Intersexo

Há uns anos o meu pai voltava do Queer Film Festival Lisboa algo atónito com a noção de “intersexo”. Por breves instantes trocámos de papéis: ele ouviu, eu doutrinei. Conheço de perto a sensação de me deparar com um fenómeno novo que, normalmente, não tem nada de novo, é só novo no meu armazém de conceitos. Nessas alturas sou obrigada à reorganização das verdades que me vão habitando. Às vezes encontro uma verdade que despeja todas as outras, tipo “o género não é binário”, que não mais permite que noções categóricas de masculino-feminino me habitem. Outras vezes, visitam-me outras verdades que eu deixo entrar e passam a coabitar-me numa existência harmoniosa e progressivamente mais complexa. “Intersexo” é uma destas verdades.

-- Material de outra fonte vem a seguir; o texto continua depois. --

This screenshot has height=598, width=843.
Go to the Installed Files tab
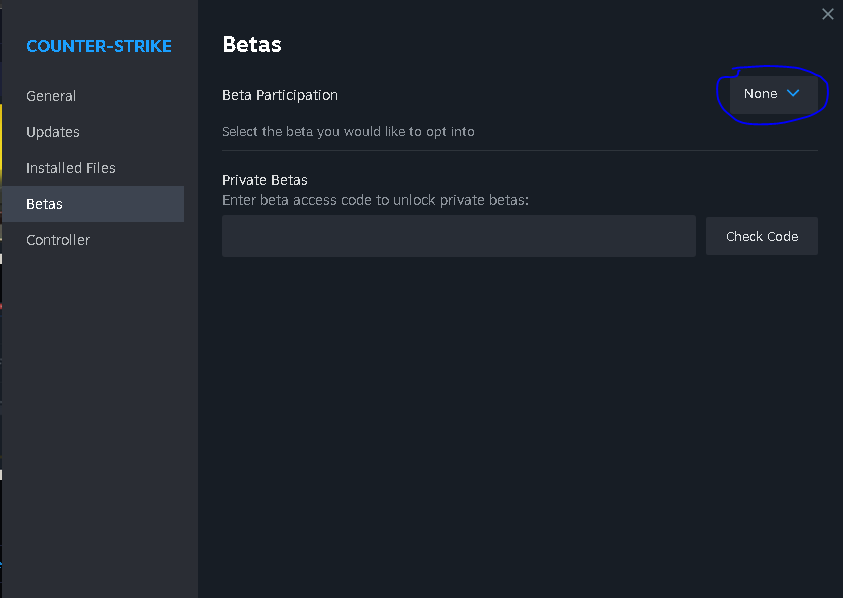click(x=71, y=168)
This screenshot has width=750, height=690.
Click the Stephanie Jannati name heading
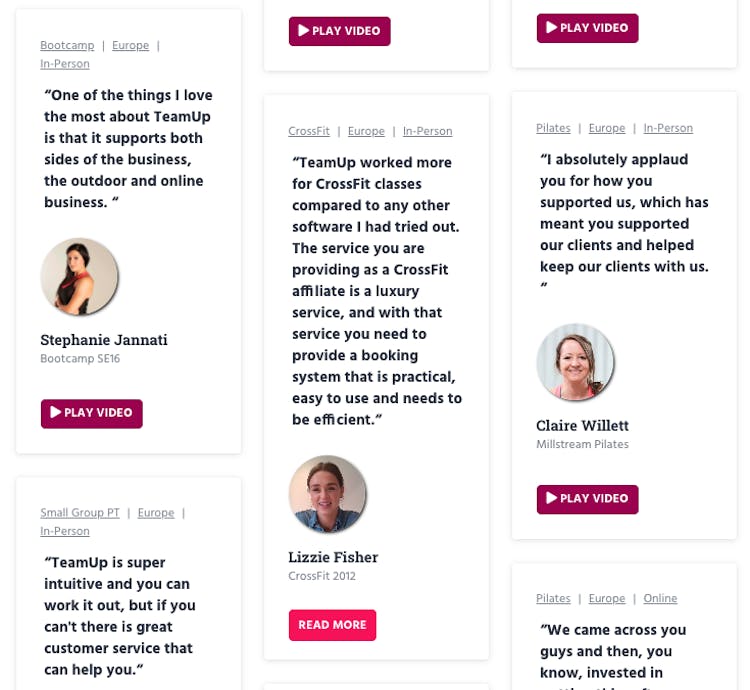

O termo intersexo descreve pessoas diversas que nasceram com órgãos sexuais que não encaixam nas definições binárias de sexo, isto é, de feminino e masculino. Neste sentido não é uma identidade género, mas pode ser (fiquem comigo). Quando digo que não é uma identidade de género refiro-me ao facto de reportar a uma variação biológica e não à identidade que a pessoa escolhe para si. Esta já sabemos que tem variação ilimitada – mulher, homem, transgénero, não binário, trans, e por aí fora. Por outro lado, uma pessoa pode ser assignada intersexo à nascença e não adotar uma identidade intersexo, tendo preferência por uma identidade binária ou outra. Se a pessoa se revir como intersexo, então falar de identidade intersexo. Não é por acaso que há um “i” em LGBTQIA+. Portanto, “intersexo” refere-se tanto a uma identidade, como a uma variação da biologia de base cromossómica, hormonal ou fenotípica. Percebam, no entanto, que a biologia é tão verdadeira como qualquer outro construto social. Sim, a biologia é um construto social (não desistam). Em nome da biologia, as pessoas intersexo foram, e ainda são, sujeitas a todo o tipo de atrocidades médicas por forma a ser “corrigidas”. Estas cirurgias são efetuadas sobre bebés e crianças intersexo para que passem a apresentar a genitália do sexo feminino ou masculino, sem que haja qualquer forma de prever que a pessoa em questão vai adotar o género em que a transformaram. Isto é assumir, como já sabemos, que só há duas formas de existir que são legítimas (uma menos legítima que a outra, claro está, mas isso é outra conversa).

A Organização Mundial de Saúde estima que entre 1 a 4% da população mundial seja intersexo. Não são poucas pessoas. É importante que nos familiarizemos com esta e tantas outras formas de diversidade sexual humana e que continuemos a desafiar as nossas noções de género. No espetro da sexualidade tem de haver lugar para todxs (ou todes).